The most visible aspects of the growing Right—the Tea Party Movement and now the Alt.Right—are just the tip of the rightwing iceberg. Whereas the Secular Right remains committed to a pluralist civil society, the Xenophobic Right is hardline anti-democratic, with the dividing line between conservative and hard Right falling somewhere in the Religious Right. The confusing variety on the Right can barely be contained by this conceptual triad, unlike the Left’s greater structure and coherence which falls easily into antiauthoritarian, democratic/parliamentary, and Leninist categories.

The changes to global capitalism that underpinned the rise of this current global interregnum must wait until a future column. I’ll conclude by quoting Tom Robinson: “If Left is Right, then Right is Wrong. You better decide which side you’re on.”

Sectarianism or The Truth Will Set You Free: “What’s Left?” May 2017, MRR #408


It’s a classic picture; an iconic, grainy, black-and-white photo of Fidel Castro addressing an unseen crowd, flanked by Ernesto “Che” Guevara and Camilo Cienfuegos. Three handsome Latin men in the ultimate romantic revolutionary photo op. Within ten months of the Cuban revolution’s triumph in January, 1959, Cienfuegos died under somewhat mysterious circumstances amid rumors that Castro had him eliminated because he was too popular. And nearly nine years later, Che was hunted down and killed in the jungles of Bolivia under CIA direction, having been reluctant to return to Cuba after Castro made public Guevara’s secret “farewell letter” surrounded by rumors of a falling out between the two.

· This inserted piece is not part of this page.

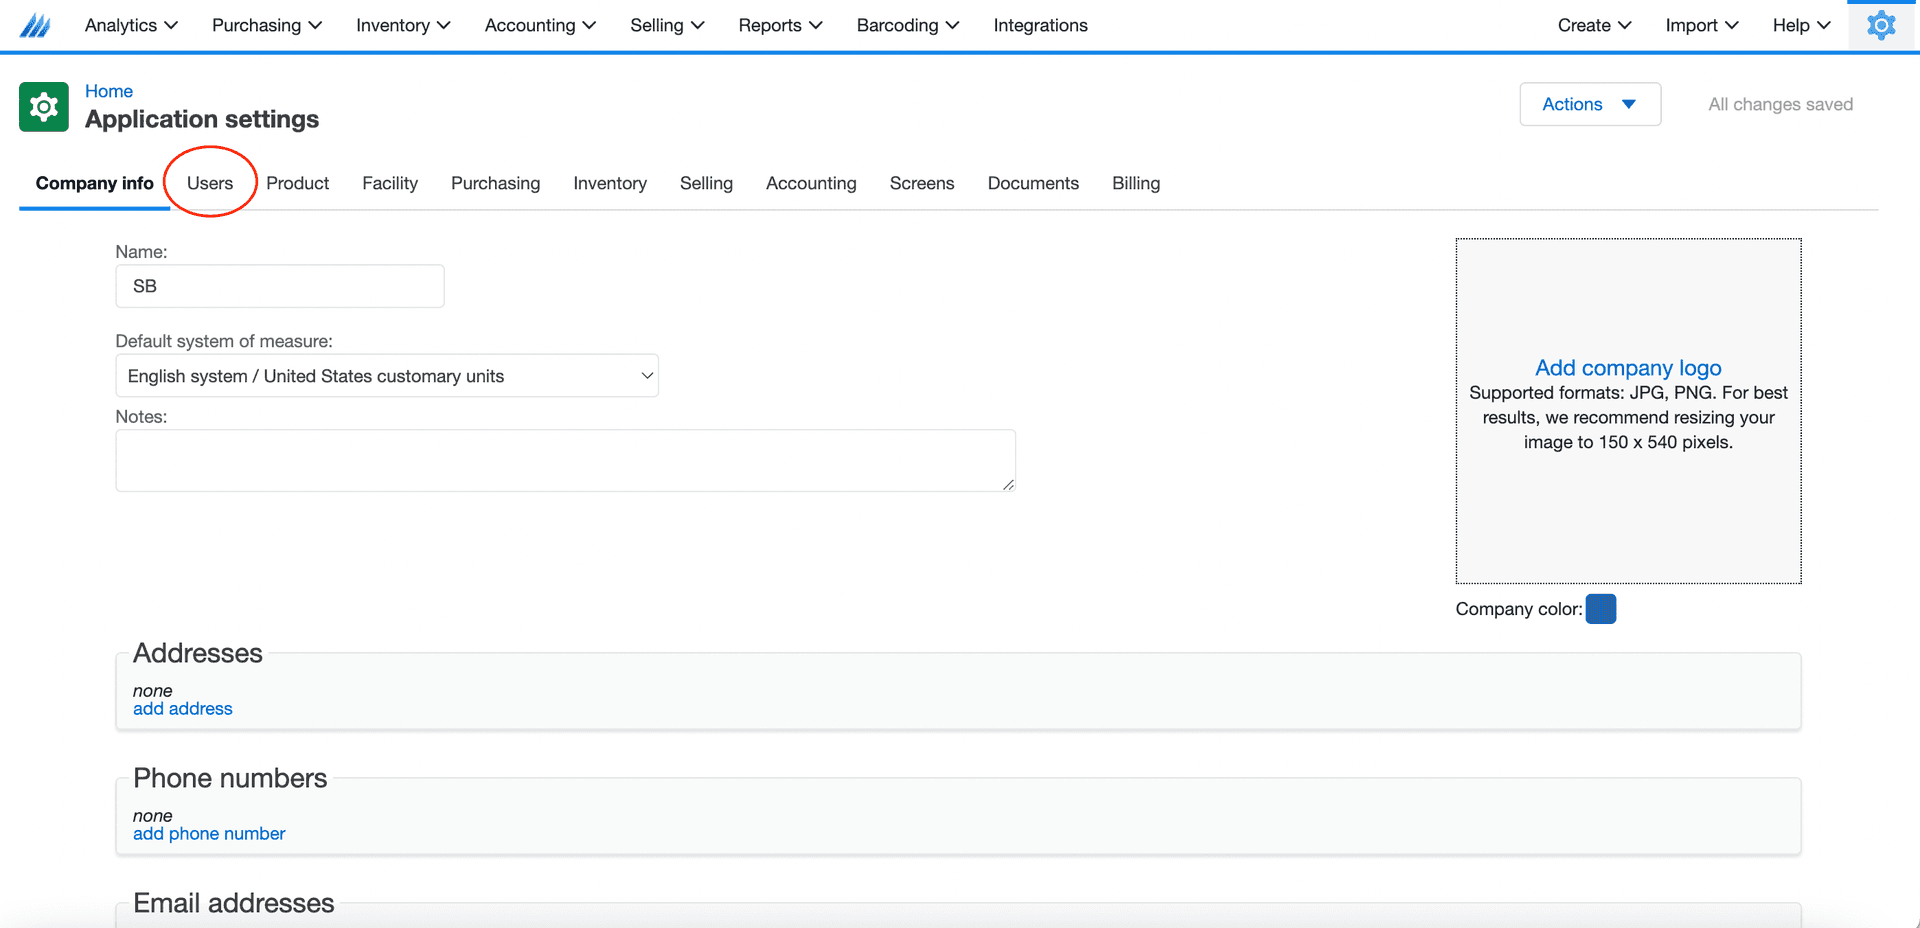
Task: Open the Purchasing dropdown in top navigation
Action: (x=266, y=25)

With Fidel’s death in November of last year, the top three leaders of the Cuban Revolution are now all dead. Fidel continued to smoke Cuban cigars and drink Cuban rum until a few months before his demise at 90 years of age. Supporters of the Cuban revolution considered this symbolic of the resiliency of the socialist project while its enemies of its doddering senility. But this isn’t yet another case of Schrödinger’s cats and quantum simultaneity. Marxism and the Left are definitely on the ropes. This month I’ll discuss the first of a handful of principal issues troubling the Left, without much hope of transcending any of them.

SECTARIANISM
OR THE TRUTH WILL SET YOU FREE

Sectarianism figures as the most overt and persistent problem on the Left. The term originally refers to religious conflicts where it was important to establish that you had a direct line to the almighty, and therefore a need to refute, persecute, or even kill anyone who disputed your claim. The idea here is that you and your group of fellow believers have the truth and those who disagree should be subject to everything from scorn and contempt to terror and death because they’re wrong. The claim to religious truth covers not just major differences like the nature of god (one indivisible vs three-in-one vs multiple, transcendent vs imminent) but also to minor matters like whether to make the sign of the cross with two vs three fingers or to baptize by dunking an individual’s head first vs feet first.

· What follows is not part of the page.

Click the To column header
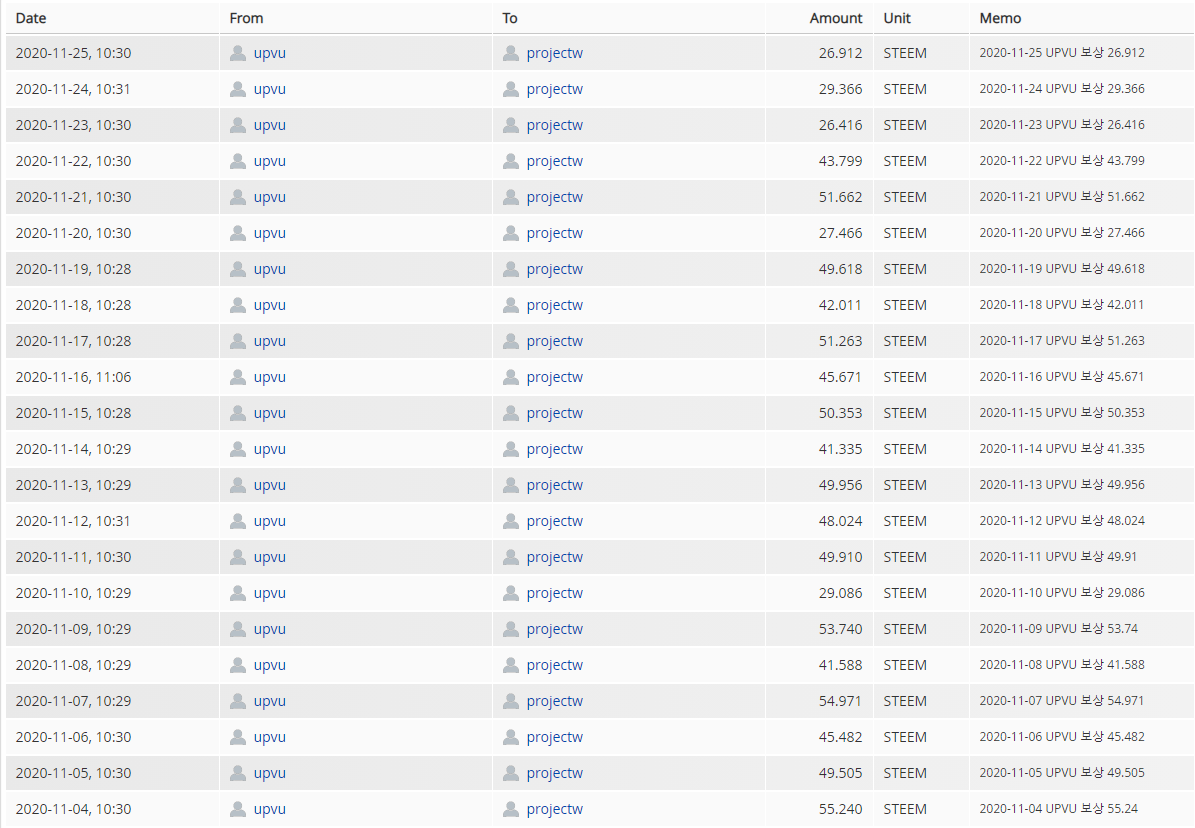The width and height of the screenshot is (1195, 828). pyautogui.click(x=510, y=18)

But religion certainly doesn’t have a monopoly on claims to the truth. Politics rivals religion in the acrimony it often generates, and ranks with money and sex as one of the top four topics that shouldn’t be discussed in polite company. Political sectarians certainly parallel their religious counterparts in emphasizing the absolute truth of their principles over all others, making every minor disagreement into the basis for fundamental differences, seeing the deadliest of enemies in their closest rivals, putting purity of dogma over tactical advantage, refusing to compromise or alter their aims, and proclaiming their pride at being against the stream. To be fair, real differences do exist between groups and within organizations. Anarchists and Marxists differ fundamentally on the nature and use of state power (dominant autonomous institution to be smashed vs instrumentality of class rule to be seized). Social democrats and Leninists disagree essentially on the organization and role of the political party (mass democratic party vs vanguard party). Given such fundamental differences, political conflicts and opposition are bound to occur when a common action or program is undertaken. But it’s important to define those differences that actually make a difference instead of always seeing fundamental differences where none exist.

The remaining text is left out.